From: Pseudouridine guides germline small RNA transport and epigenetic inheritance
(a) Metaplots of read coverage at 42 known pseudouridylated sites in 18S and 25S rRNA, relative to untreated controls, in CMC-treated WT (magenta) and Ψ-IP WT (blue) and psd-13 (orange) small RNA sequencing libraries from pollen. (b) Read coverage from the same libraries at 17 rRNA pseudouridylation sites in 18S rRNA. (c, d) metaplot (c) and browser (d) analysis of predicted sites in rRNA from CMC/Mn2+ analysis relative to mock treated controls. (e, f) Metaplots (e) and read coverage (f) relative to untreated controls in WT (blue) and psd-13 (orange) Ψ-IP small RNA sequencing libraries from inflorescence.
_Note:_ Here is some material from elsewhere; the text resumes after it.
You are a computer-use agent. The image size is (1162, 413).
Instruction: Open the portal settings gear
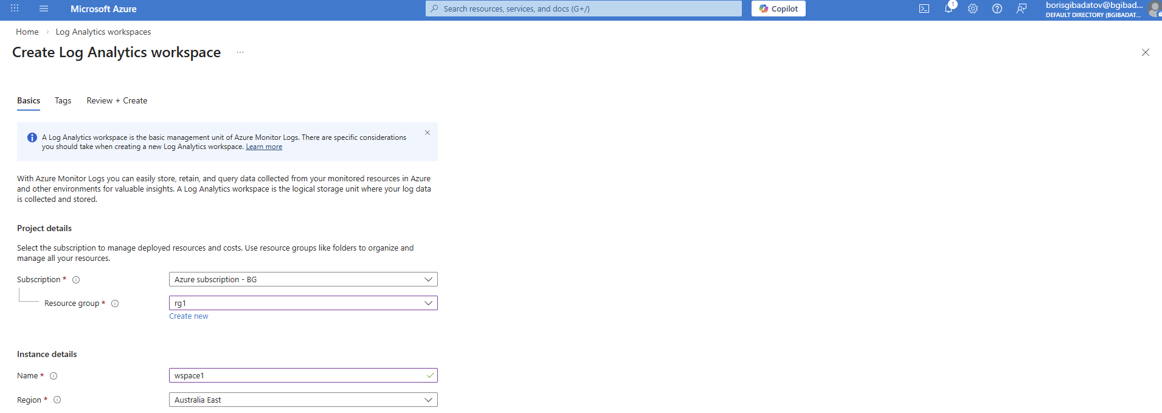972,9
Known positions of Ψ in b, d and f are marked with dotted lines. (g) Ψ-enrichment of individual miRNAs detected by Ψ-IP and small RNA sequencing in WT and psd mutant inflorescence (L2FC calculated by DESeq2 with estimate of SE; n = 5 and 2 biological replicates for WT and psd, respectively; miR403 p = 0.01027, two-tailed students t-test). (h) Ψ-enrichment of miRNAs overall in WT and psd mutant inflorescence (two-way ANOVA, p = 0.2747; n = 153 miRNAs) (i) Violin plot of Ψ-enrichment of siRNAs from individual TEs based on IP-enrichment (Log2 IP/Unbound) in flower buds (inflorescence) and pollen from wild-type and psd mutants. Significant Ψ enrichment was observed in pollen, but not in inflorescence, and depended on PSD (p < 0.0001; p = 0.9181, one-way ANOVA; numbers under violins indicate number of TEs analyzed). Asterisks in g and i indicate significance (p < 0.05 (*); p < 0.01 (**); p < 0.001 (***)).